Views And Reviews No Holds Barred

Margaret McCartney: Let’s ditch the stuff we don’t need to do

BMJ 2017; 358 doi: (Published 18 July 2017) Cite this as: BMJ 2017;358:j3457
  1. Margaret McCartney, general practitioner
  1. Glasgow
  1. margaret{at}

My fellow columnist David Oliver recently made an excellent challenge to GPs: what’s the consensus on how the future of general practice should look?1 To be honest, I fear the worst: that we may not have one.

GPs are a hugely diverse group of doctors. We have a four nation NHS, each evolving its own priorities, its own challenges (some needless and self made), and different GP contracts, reflecting philosophical and political differences. It’s a big, messy, uncontrolled trial without ethics committee oversight.

GPs have no consistent employment practices and, despite model contracts, these are all negotiable. GPs can be salaried employees, freelance locums, or partners. They can work in, or own, small corner shop businesses or large practice chains. Some salaried GPs work 10 sessions a week for £50 000 or less a year, and a few partners own and manage chains of surgeries and earn over £250 000.2 Some GPs rent their buildings from private companies, others from a health board; and others own property worth more than their business.

Some GPs do nothing but deliver clinical care, which I still consider (unfashionably) to be the most important, and hardest, of the jobs we do. Others teach, research, commission, lecture, work in the media or medical politics, manage organisations, or appraise or train other GPs.

Some GPs have specialist interests. Some look after nursing homes or provide rural trauma care. Others do only out-of-hours emergency work from on-call centres. And private companies aggressively advertise to GPs to leave the NHS, to do easier work for better money on the end of a video call.

Two things, especially, scare me about the future of general practice. The first is financial conflicts of interest. More than a third of GPs on the boards of clinical commissioning groups in England have financial interests in for-profit private providers “beyond their general practice.”3 This will make financial sense for a few very wealthy partners, but having a small number of GP partners contracting work to other GPs on a lower salary destabilises the infrastructure of primary care and undermines its sustainability.

The second is the impact of “new models of care,” where people can consult other professionals—a nurse or a physician assistant—or receive home visits from such allied healthcare professionals, rather than seeing a GP. These are enthusiastically rolled out in many areas, but substantial uncertainties surround the long term impact of such changes, as well as a lack of interrogation into their potential harms.
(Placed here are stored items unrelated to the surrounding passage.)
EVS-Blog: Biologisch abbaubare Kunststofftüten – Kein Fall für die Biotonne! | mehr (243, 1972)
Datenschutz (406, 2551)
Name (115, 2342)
Two things, especially, scare me about the future of general practice: financial conflicts of interest and new models of care

We should certainly be asking questions. One is what level of training people need in carrying out a particular task. Another is what evidence we have when deciding on the appropriate level of training for that task. But why are we passing on the most difficult, challenging stuff that we’ve been trained for years to do—that of managing undifferentiated symptoms—when so many other things don’t need to be done by GPs, if at all?

We’ve missed a trick. The workforce revolution should begin by freeing GPs from all of the things we don’t need to do, including bureaucratic contract nonsense, much form filling, and sorting out yet more prescriptions that are “not in stock.” This would give us more room to get back to caring for patients and more doctors who might see general practice as a pleasure, not a strain.

Spending money to identify the work that eats up minutes and has collectively pushed us over the edge of sustainability is urgently required. We need to keep our core work close to our hearts. A consensus that clinical work in general practice is a good place to spend your career would be a start.